Saturday, February 20, 2016

Expect Surprise

But I'm here to tell you this

That the sky is yours to kiss

So go and lift your lips and raise your eyes 

And expect surprise
And know thy place, and know thy part 

Know it by name, know it by face, and know it by heart 

And don't look down, cause that's all been seen 

Step by step and breath by breath 

It's a trail of dreams
-       Danny Schmidt, Know Thy Place

You don’t have to pretend to be one thing when you’re another. Even if they ask, nobody hears what you really say. Me too. Hell, I often don’t hear what I say to myself, so how can I listen to you?

“I couldn’t be sorrier, I can’t tell you how sorry I am” can mean I can’t tell you this but I’m not sorry at all. “It doesn’t get any better than this” can mean it only gets worse from here. “Never better” in response to how are you can mean never any better. When talking about how much you care about your lover, “Every breath you take” imparts the sour whiff of a stalker.

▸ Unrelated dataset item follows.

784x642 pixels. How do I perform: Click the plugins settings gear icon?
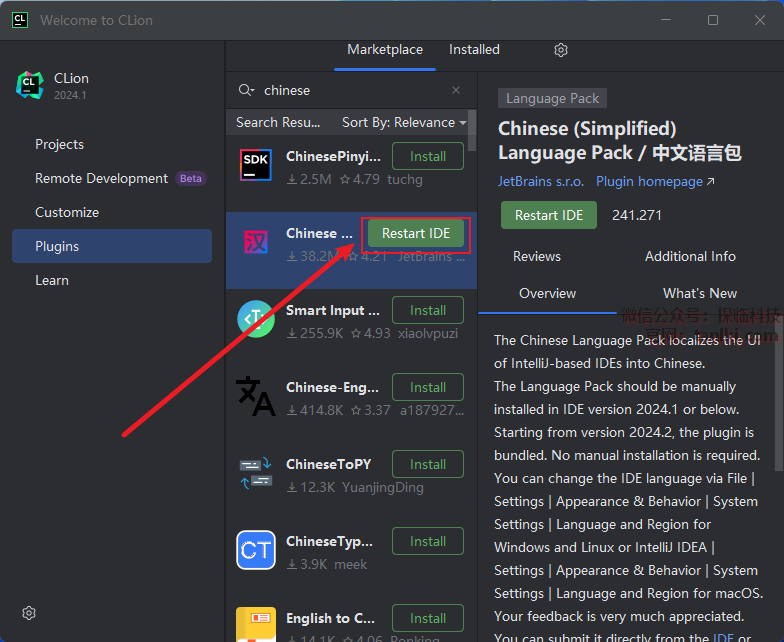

I know someone who died of colon cancer – never able to get rid of poison that was killing her, keeping it locked tight inside. I knew somebody who died of heart failure – from a broken heart. I knew someone who died of kidney cancer – he was able to piss his poison out on his loved ones until he wasn’t. The last year of his life his poison had no place to go. He spent a year emptying a catheter until he couldn’t. His loved one had to empty his bloody catheter for him. I have decided that dying of anger is a total pain in the neck.

So, while telling someone to expect surprise may be intended as an affirmation, a hope of better things to come unexpectedly, don’t forget the dark shadow of unpleasant surprise that has nothing pleasant about it. You might as well say expect disappointment, betrayal, and a slow, painful and undignified death because they are at least as likely as winning the lottery.

Fortunately, platitudes suffice in most of our dealings with each other. Which is just as well when or if you think of it because we are each so wrapped up in our own place following the trail of our own private dreams. A wise woman recently told me, “Fucking renarration, man. It messes us all up.” A.E. Houseman, that poetic pessimist, wrote:

The thoughts of others
Were light and fleeting
Like lovers meeting
Or luck or fame.
My thoughts were of trouble
And mine were steady
So I was ready
When trouble came.


Expect surprise, everyone. If you don’t like it, just re-pave the trail of your dreams.